Samuel Eboua était un protestant, un fervent chrétien nourri à la sauce de la rectitude morale.

Dans un de ses livres, il raconte  cette histoire de marché routier avec Badjika, le fils d’Ahidjo :

Alors qu’il est SG de la présidence, il doit trancher sur l’attribution d’un marché routier dans le grand nord Cameroun.  « On avait deux tronçons de route à construire dans la province du Nord, et la Commission Centrale des Marchés avait retenu deux entreprises. L’une d’elles se voyait attribuer le tronçon dont le montant approchait 4 milliards de francs CFA, et l’autre, le petit tronçon d’à peine 1,5 milliard. Ces propositions me furent soumises pour approbation. En examinant le rapport d’analyse, je me rendis compte que l’entreprise à laquelle le plus important tronçon était proposé n’avait aucune référence sur le territoire national. 

« Par contre, sa concurrente, qui devait se contenter de la portion congrue était installée dans le pays depuis longtemps, et avait dans son palmarès de nombreuses et sérieuses réalisations. J’inversai donc purement et simplement les propositions d’attribution qui m’étaient faites par la Commission.

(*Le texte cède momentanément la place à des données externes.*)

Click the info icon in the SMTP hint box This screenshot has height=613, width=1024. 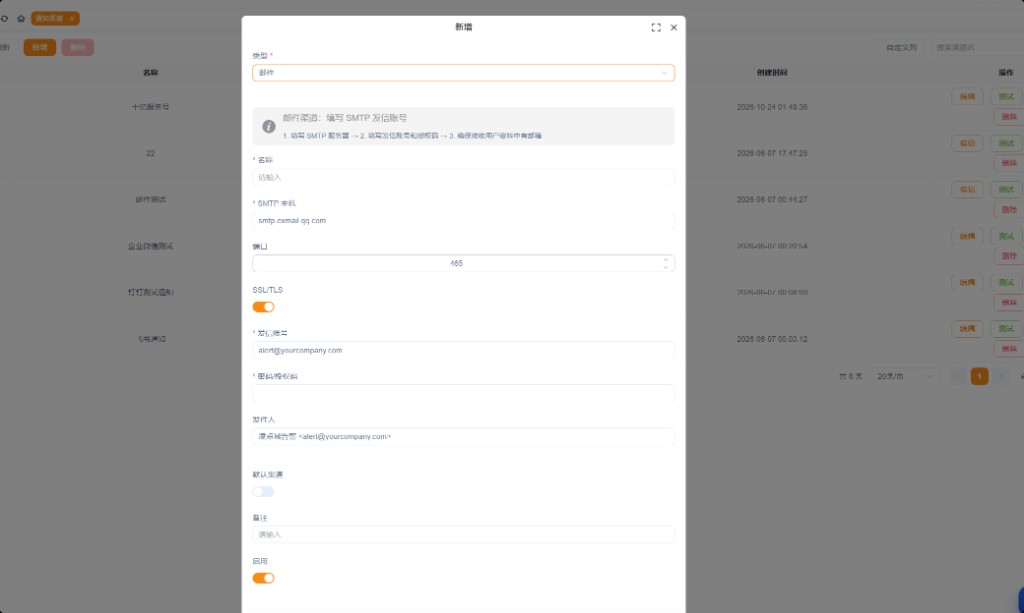(x=268, y=127)
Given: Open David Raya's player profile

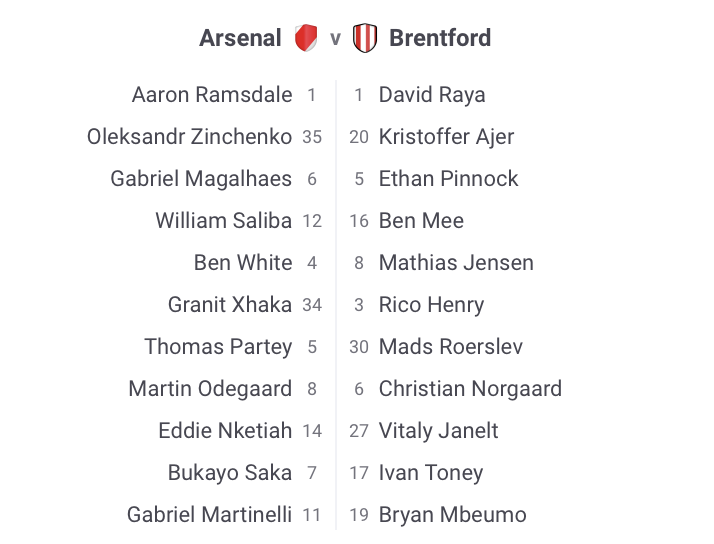Looking at the screenshot, I should [432, 95].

Un de mes collaborateurs M. Nkoué  Maximin, fut délégué par ses camarades pour me revoir avec le dossier.  « Je suis venu vous voir parce que nous craignons pour votre carrière. 

– C’est le fils du Chef de l’Etat, Mohamadou Ahidjo qui a introduit cette entreprise. Il est venu la défendre en commission à plusieurs reprises avec le responsable de cette entreprise qu’il veut faire venir au Cameroun. 

– Parfait, lui dis-je. Nous ne demandons pas mieux. Plus il y aura d’entreprises qui soumissionneront, mieux jouera la concurrence. Ceci dit, allez et rédigez le communiqué dans le sens de mes instructions et rendez-le public. 

Ahidjo suivait de près tout ce qui se réalisait dans le domaine des infrastructures, je m’attendais à ce qu’il m’interroge sur ce marché lors d’une audience. Ne l’ayant pas fait, je décidai de lui en dire un mot moi-même, afin d’expliquer les raisons pour lesquelles je n’avais pas suivi les recommandations de la Commission dans ses conclusions. Il m’approuva. Et me révéla que son fils lui avait parlé de cette entreprise qu’il voulait introduire au Cameroun. 

Source : Samuel EBOUA in “Ahidjo et la logique du pouvoir” Pages 91-92

Aujourd’hui Samuel Eboua n’est plus. Le renouveau ne l’a pas épargné. Comme tant d’autres, Il a payé cher sa présence dans l’opposition. Mais il a laissé à la postérité, des témoignages pour comprendre le régime Ahidjo et ‘l’éventuelle concurrence’, chaotique pour dire le moins,  instaurée après lui.